Return the line containing "You are a computer-use agent. 768x406 pixels." and every line beneath it through the end of the entries below, unchanged. Pictures stay out.

- - - - -

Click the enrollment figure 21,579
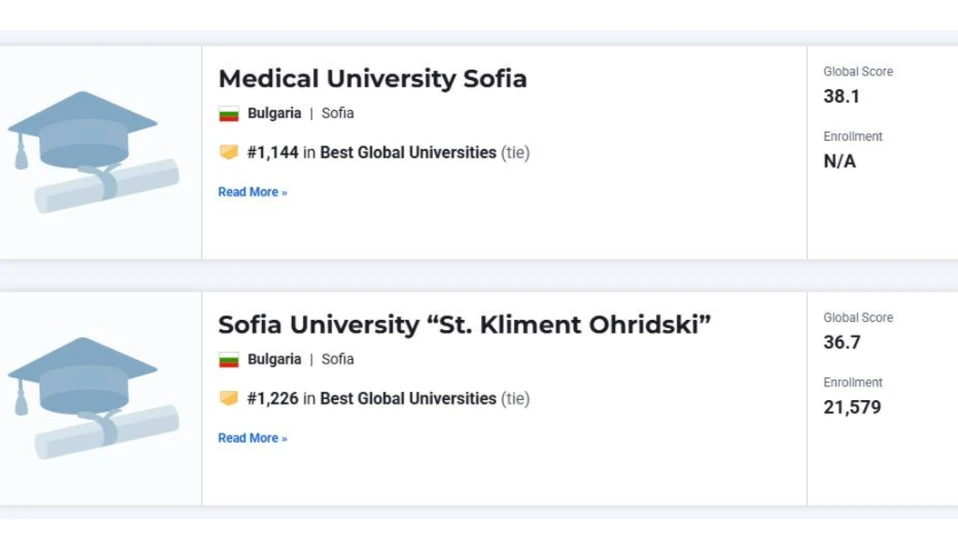This screenshot has width=958, height=539. (851, 408)
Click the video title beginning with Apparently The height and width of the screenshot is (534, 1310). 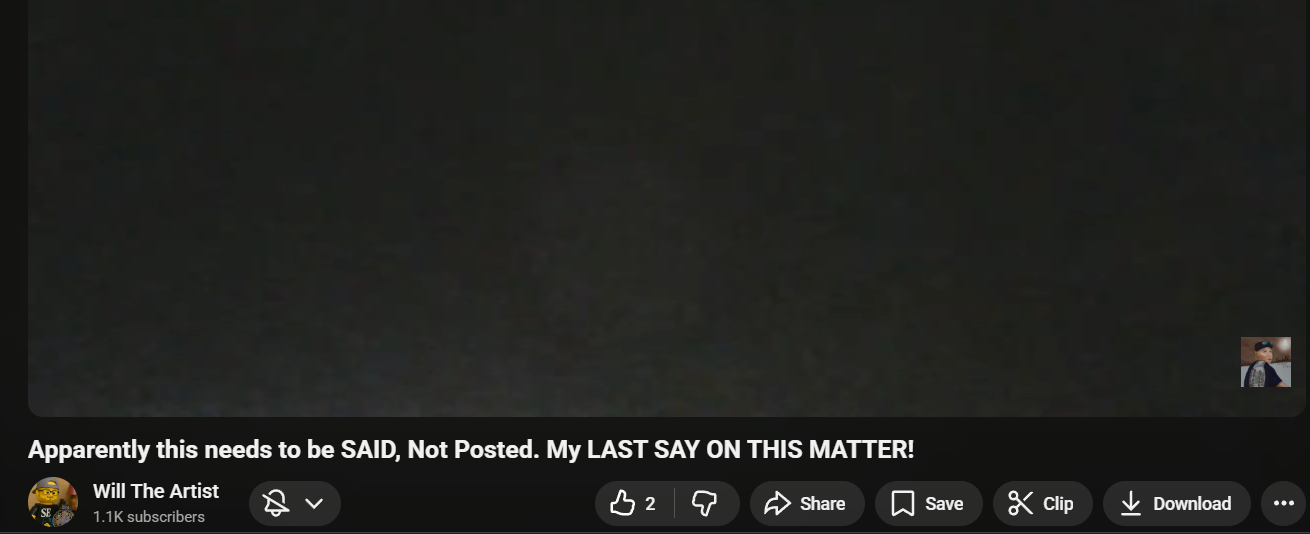[471, 450]
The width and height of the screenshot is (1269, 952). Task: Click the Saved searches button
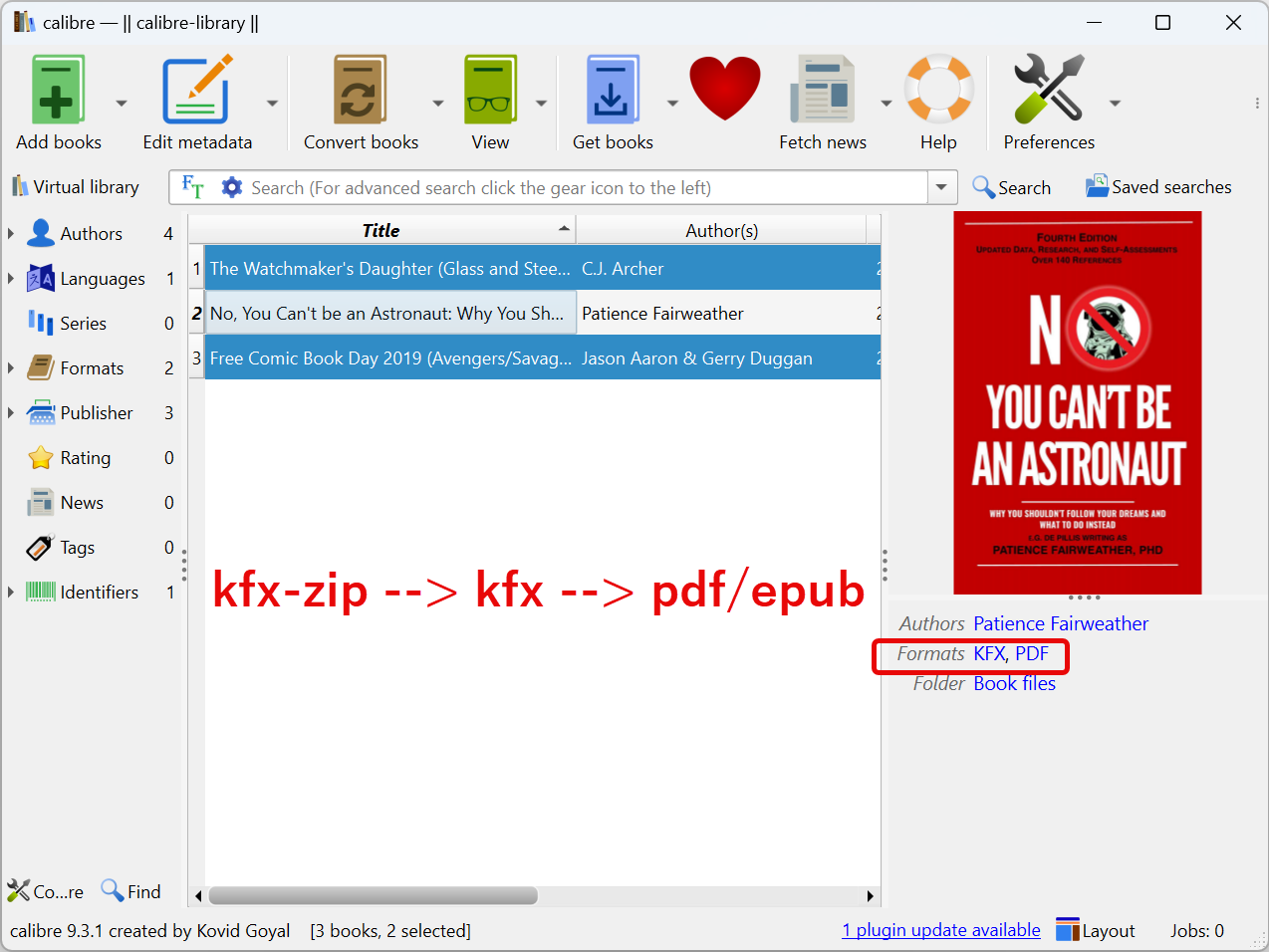(x=1158, y=186)
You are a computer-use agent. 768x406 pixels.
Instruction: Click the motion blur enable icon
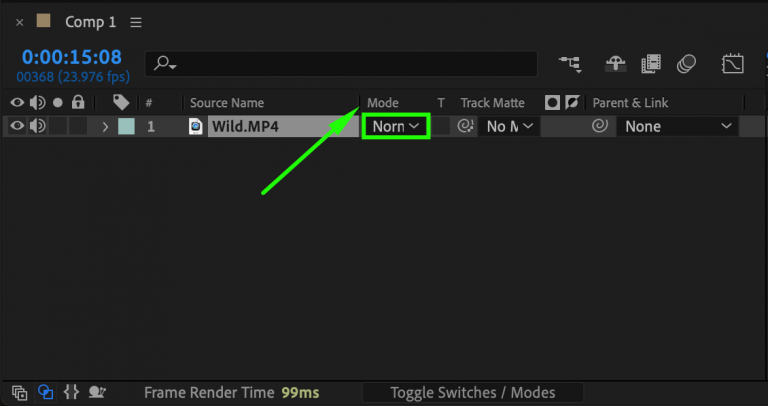tap(686, 64)
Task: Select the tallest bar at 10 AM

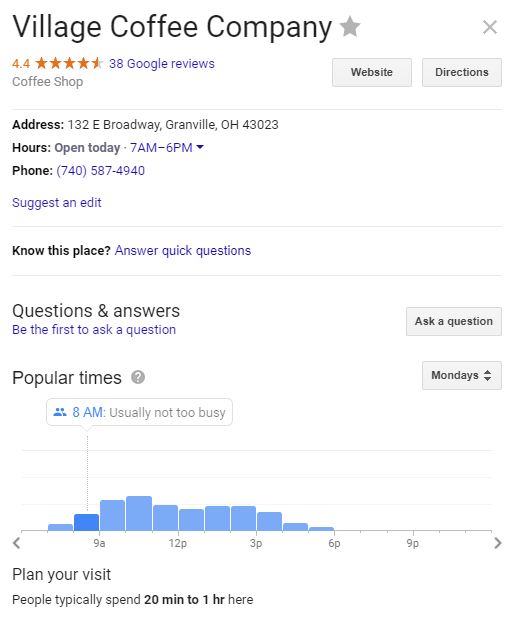Action: coord(139,513)
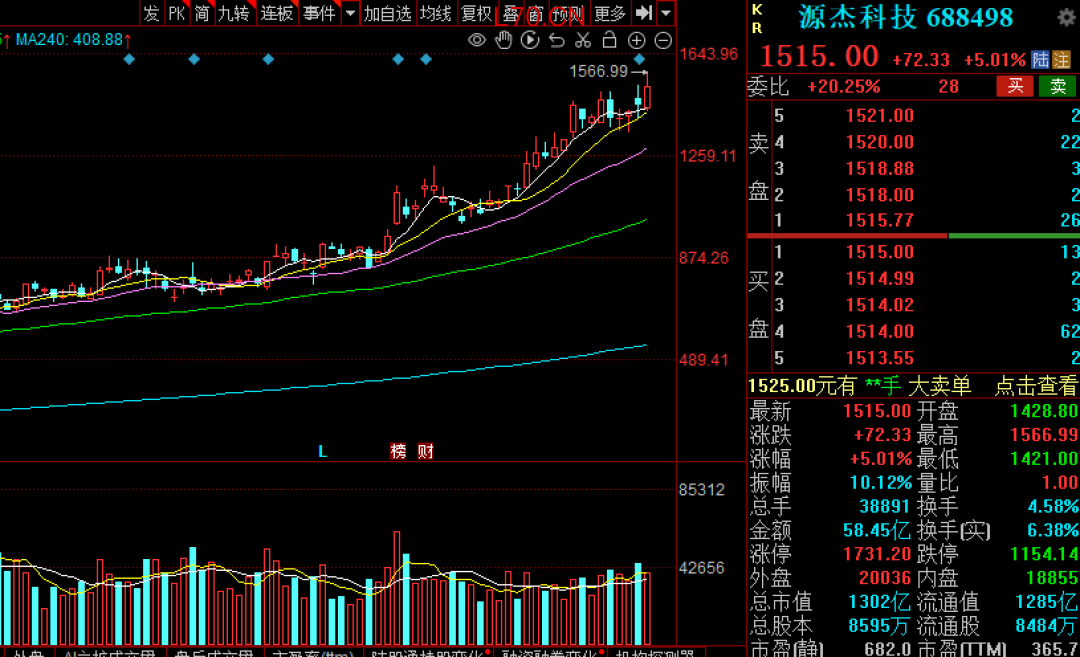
Task: Click the green 卖 sell button
Action: coord(1058,86)
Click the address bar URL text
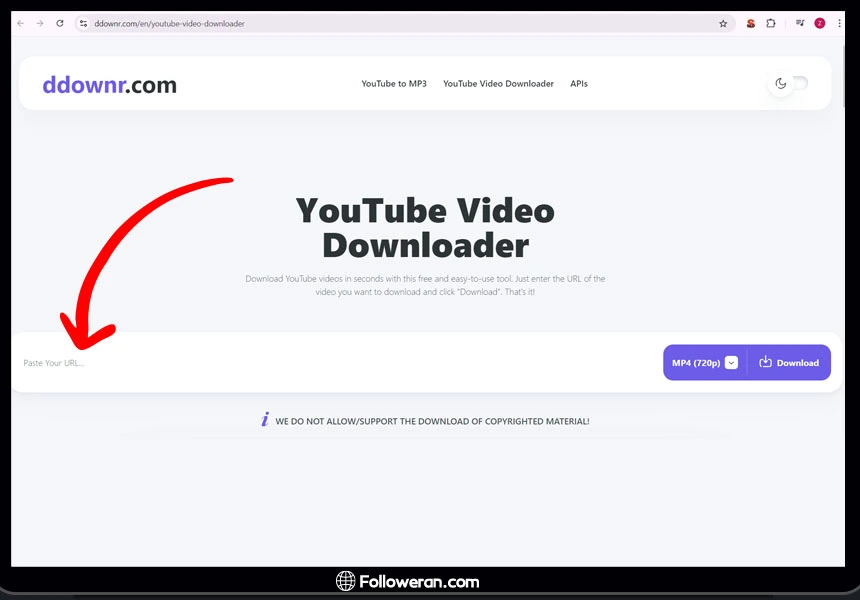860x600 pixels. click(x=170, y=23)
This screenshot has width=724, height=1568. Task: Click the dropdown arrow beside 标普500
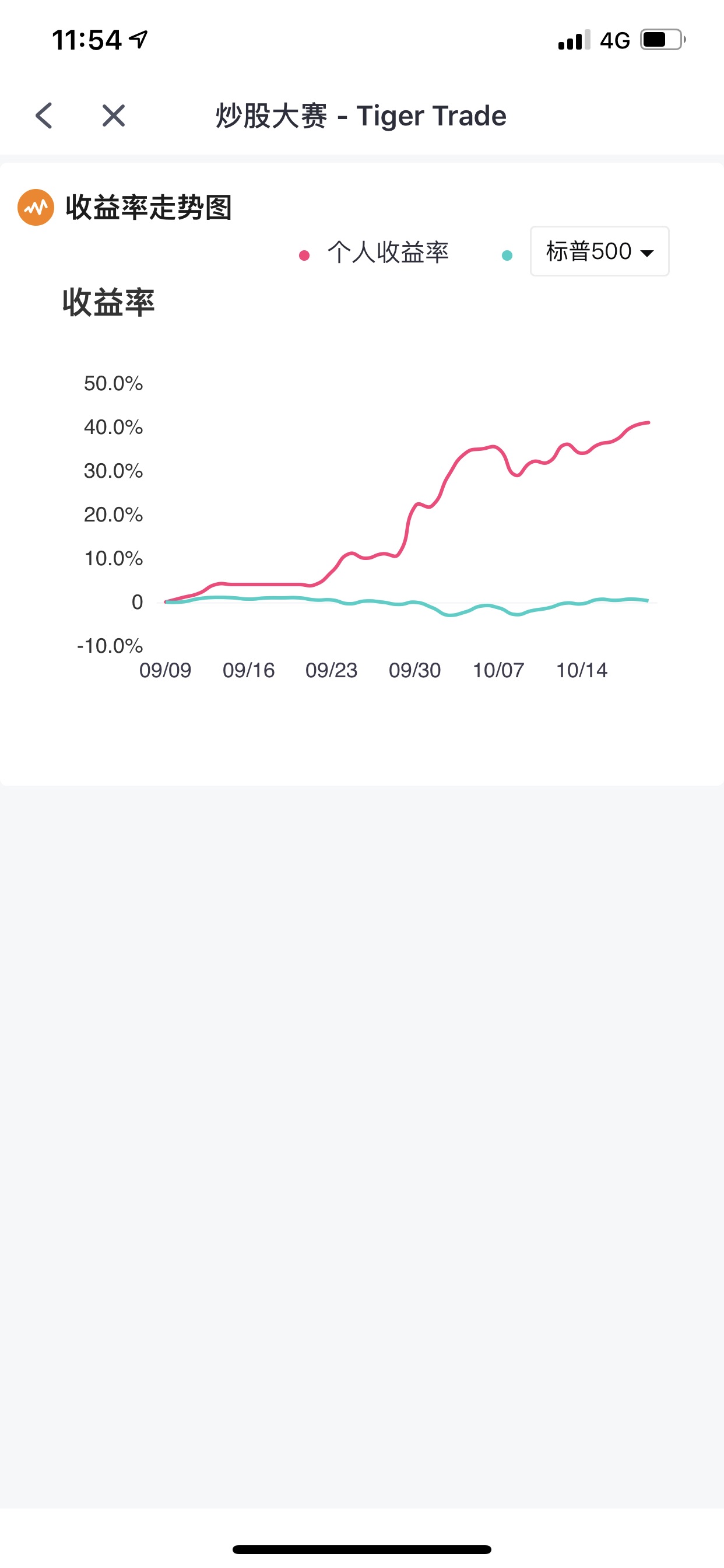647,253
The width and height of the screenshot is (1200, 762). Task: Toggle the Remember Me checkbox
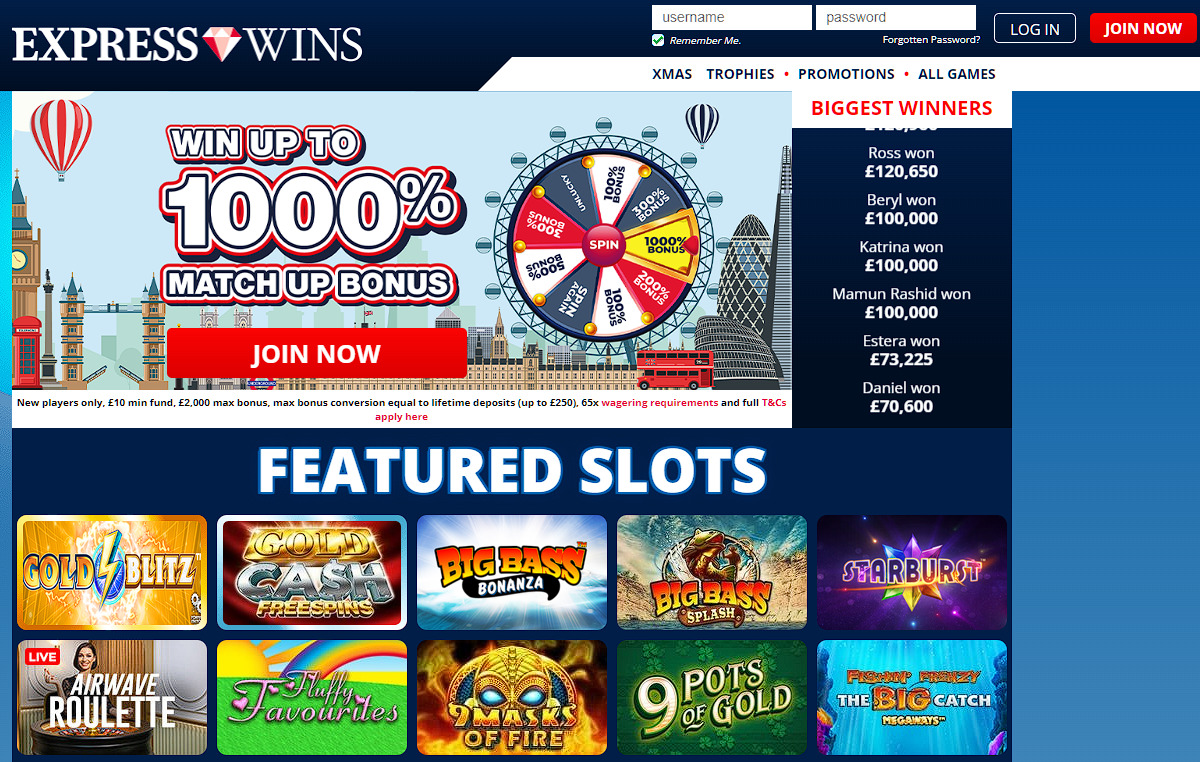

- - - - -

**The completed task**
You are a computer-use agent. 768x406 pixels.
Instruction: Click the motion blur enable icon
tap(686, 64)
Task: Select the tallest bar at 10 AM

Action: coord(139,513)
Task: Click the green 卖 sell button
Action: coord(1058,86)
Click the address bar URL text
860x600 pixels. click(x=170, y=23)
This screenshot has width=724, height=1568. Task: Click the dropdown arrow beside 标普500
647,253
The width and height of the screenshot is (1200, 762). Task: Toggle the Remember Me checkbox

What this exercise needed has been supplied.